▶ **BRIEF**: Can you quote the stretch of lines from the very start through the line containing "[Instagram] (776, 18)", both ends included, word for word? Leave the pictures out of your answer.

>>

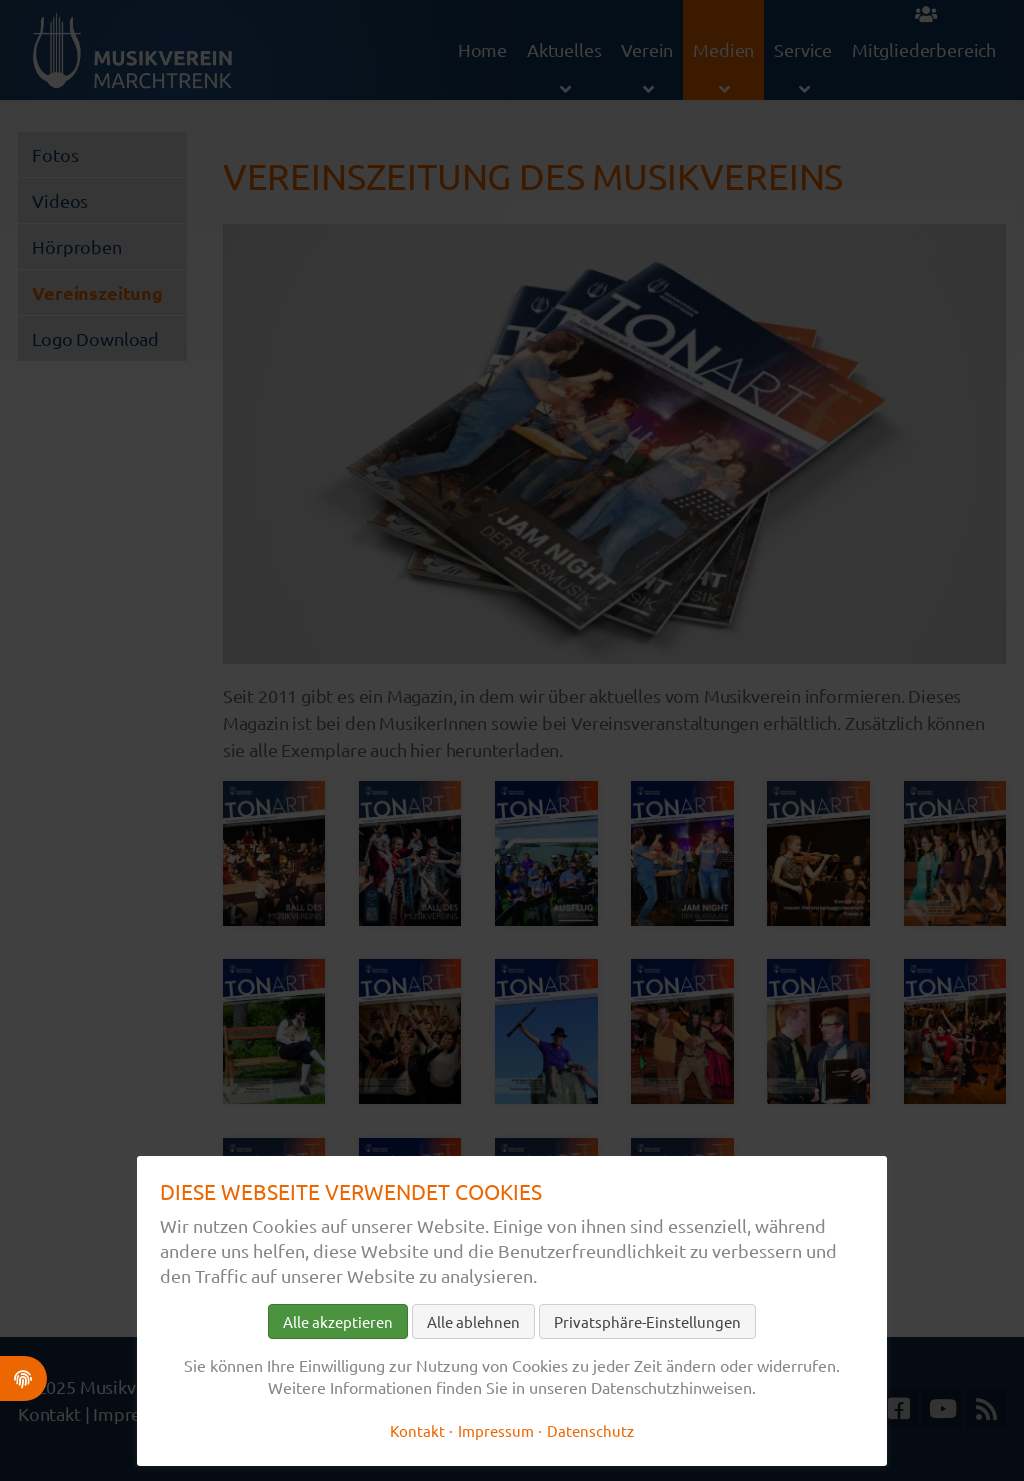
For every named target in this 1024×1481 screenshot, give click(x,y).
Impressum (496, 1430)
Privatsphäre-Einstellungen (647, 1321)
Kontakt (417, 1430)
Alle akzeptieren (338, 1321)
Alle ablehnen (473, 1321)
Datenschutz (590, 1430)
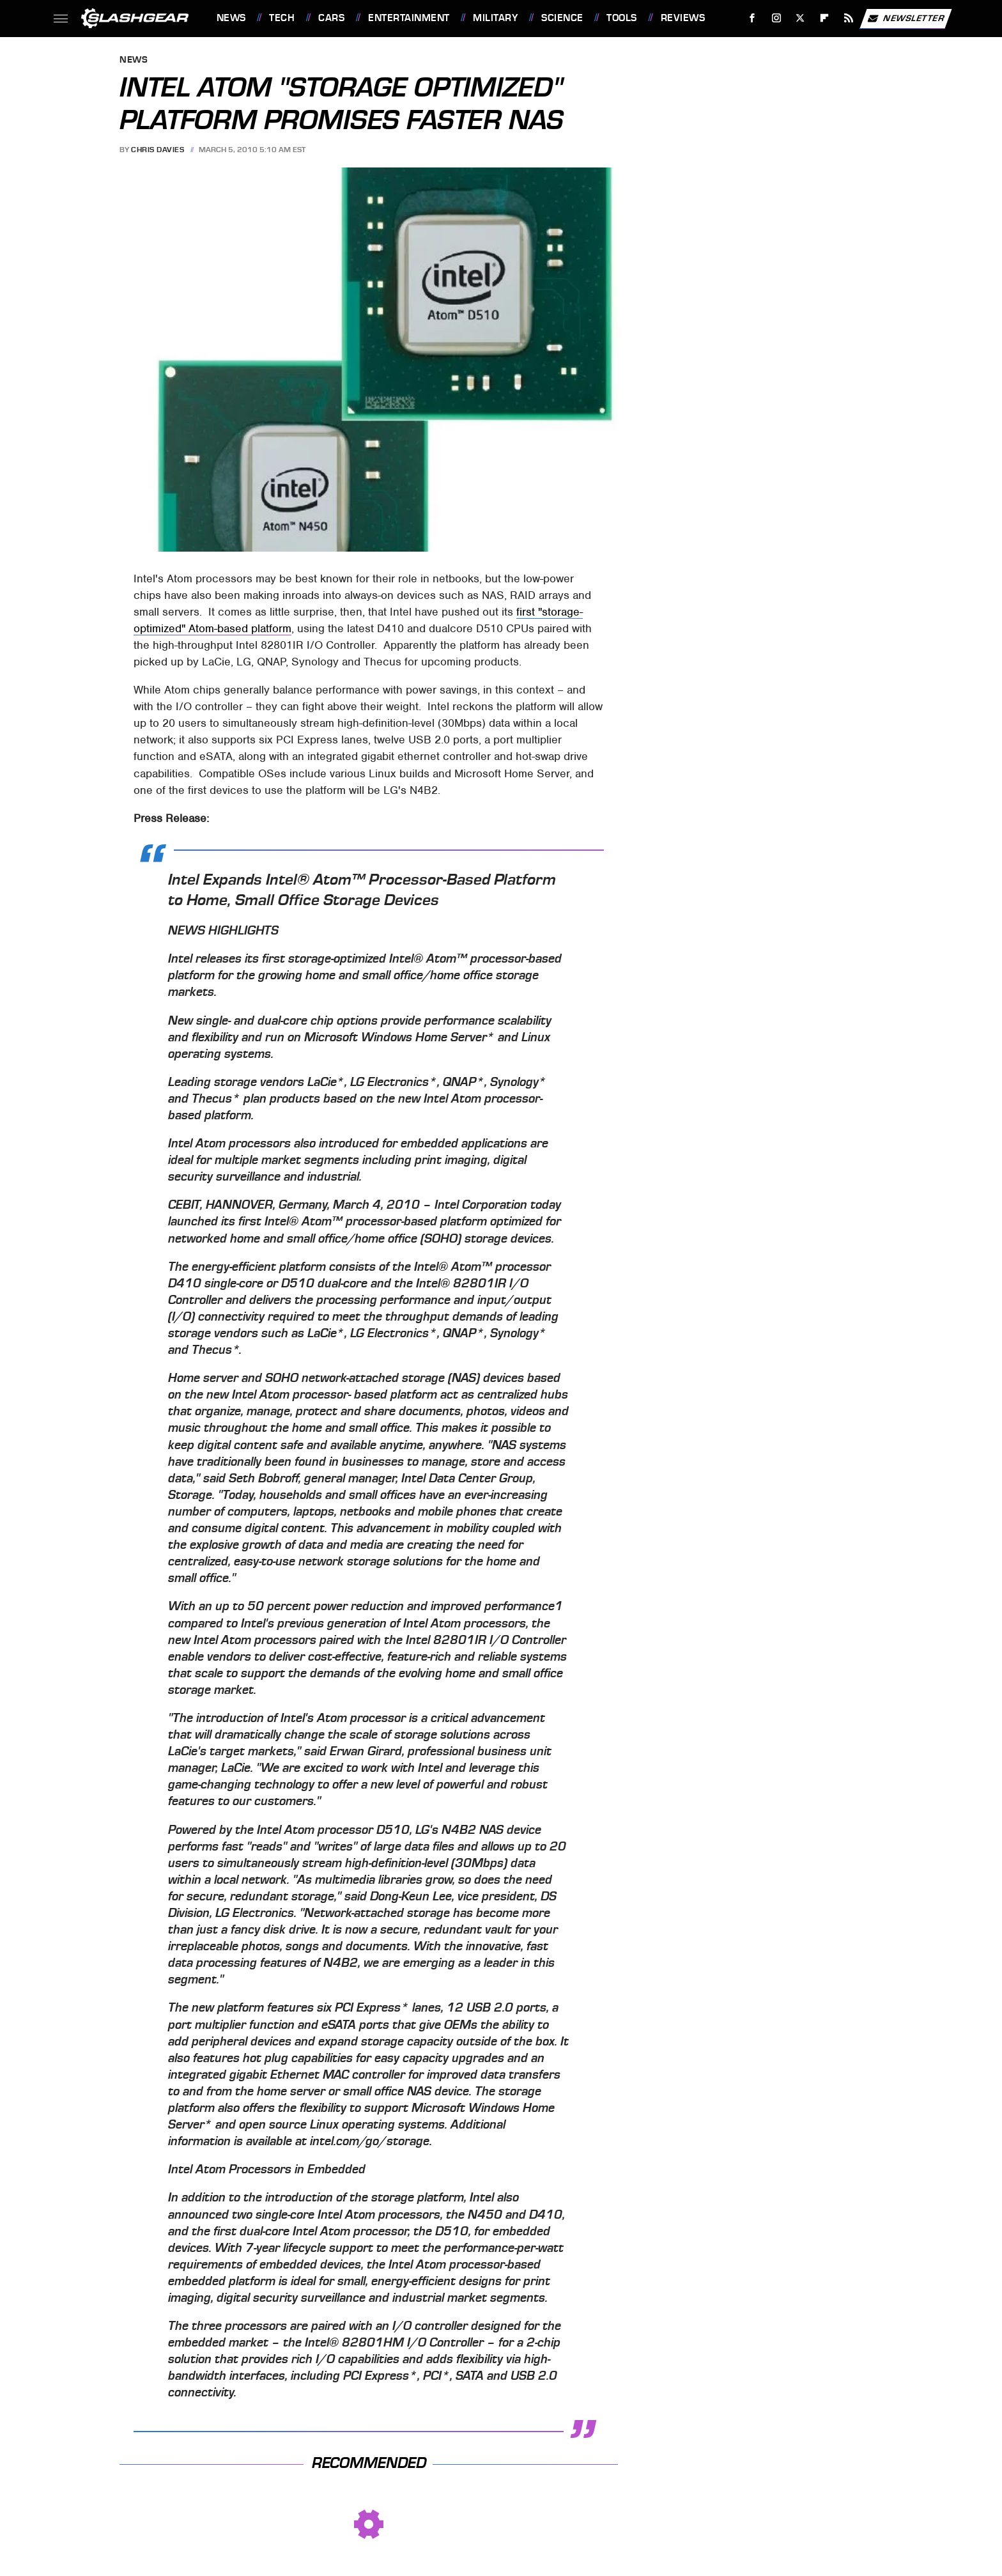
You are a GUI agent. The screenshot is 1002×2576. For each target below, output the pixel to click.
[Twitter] (800, 18)
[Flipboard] (824, 18)
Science (562, 18)
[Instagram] (776, 18)
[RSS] (848, 18)
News (231, 18)
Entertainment (409, 18)
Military (495, 18)
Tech (282, 18)
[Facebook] (752, 18)
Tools (621, 18)
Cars (331, 18)
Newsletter (905, 18)
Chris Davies (157, 149)
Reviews (683, 18)
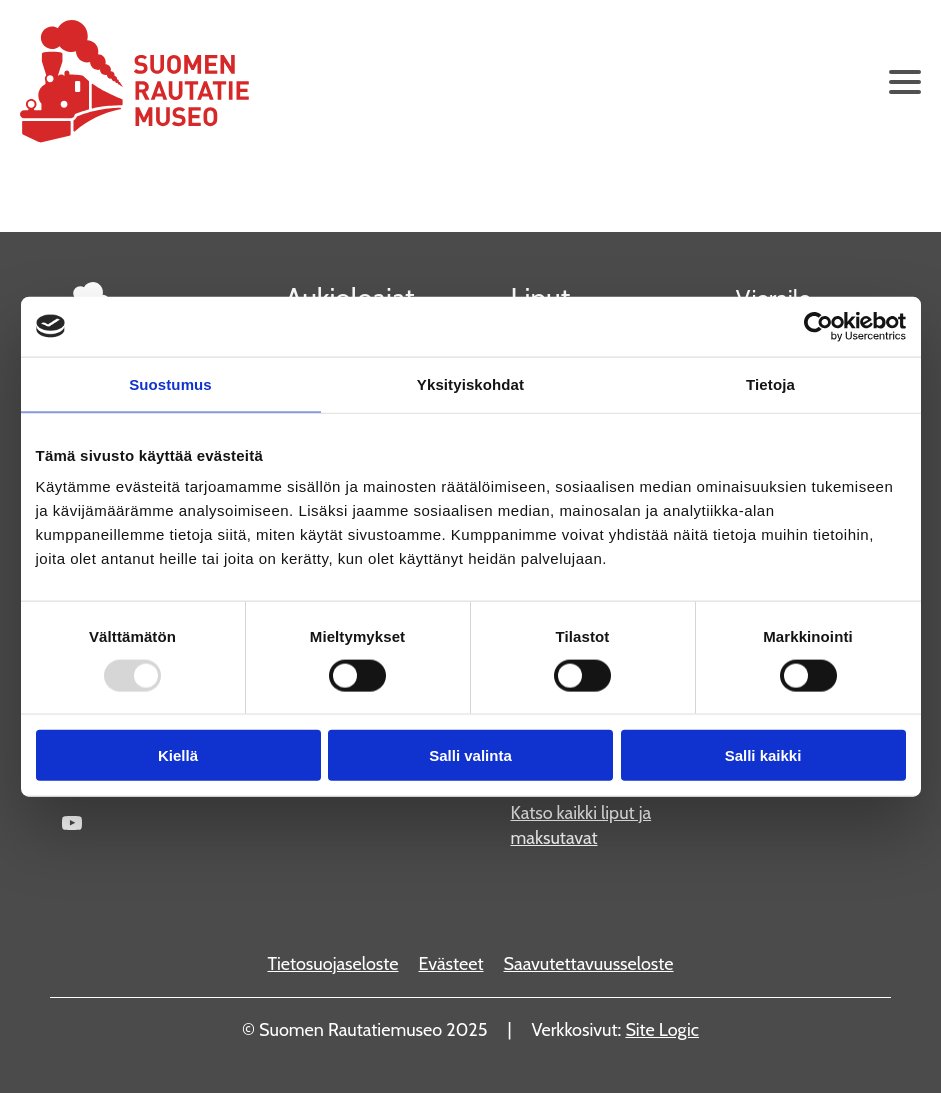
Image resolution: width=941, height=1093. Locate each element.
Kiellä (178, 755)
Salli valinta (470, 755)
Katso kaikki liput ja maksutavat (581, 825)
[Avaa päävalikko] (905, 82)
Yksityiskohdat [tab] (470, 383)
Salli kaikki (763, 755)
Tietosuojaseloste (332, 964)
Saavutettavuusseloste (589, 964)
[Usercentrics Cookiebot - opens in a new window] (818, 326)
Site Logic (662, 1030)
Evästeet (450, 964)
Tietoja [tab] (770, 383)
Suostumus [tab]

<<

▶ **WRITTEN RESPONSE**:
For every named target in this 1024×1481 screenshot, give click(x,y).
Impressum (496, 1430)
Privatsphäre-Einstellungen (647, 1321)
Kontakt (417, 1430)
Alle akzeptieren (338, 1321)
Alle ablehnen (473, 1321)
Datenschutz (590, 1430)
You are a GUI agent. The screenshot is 1002×2576. For each target below, output the pixel to click.
[Twitter] (800, 18)
[Flipboard] (824, 18)
Science (562, 18)
[Instagram] (776, 18)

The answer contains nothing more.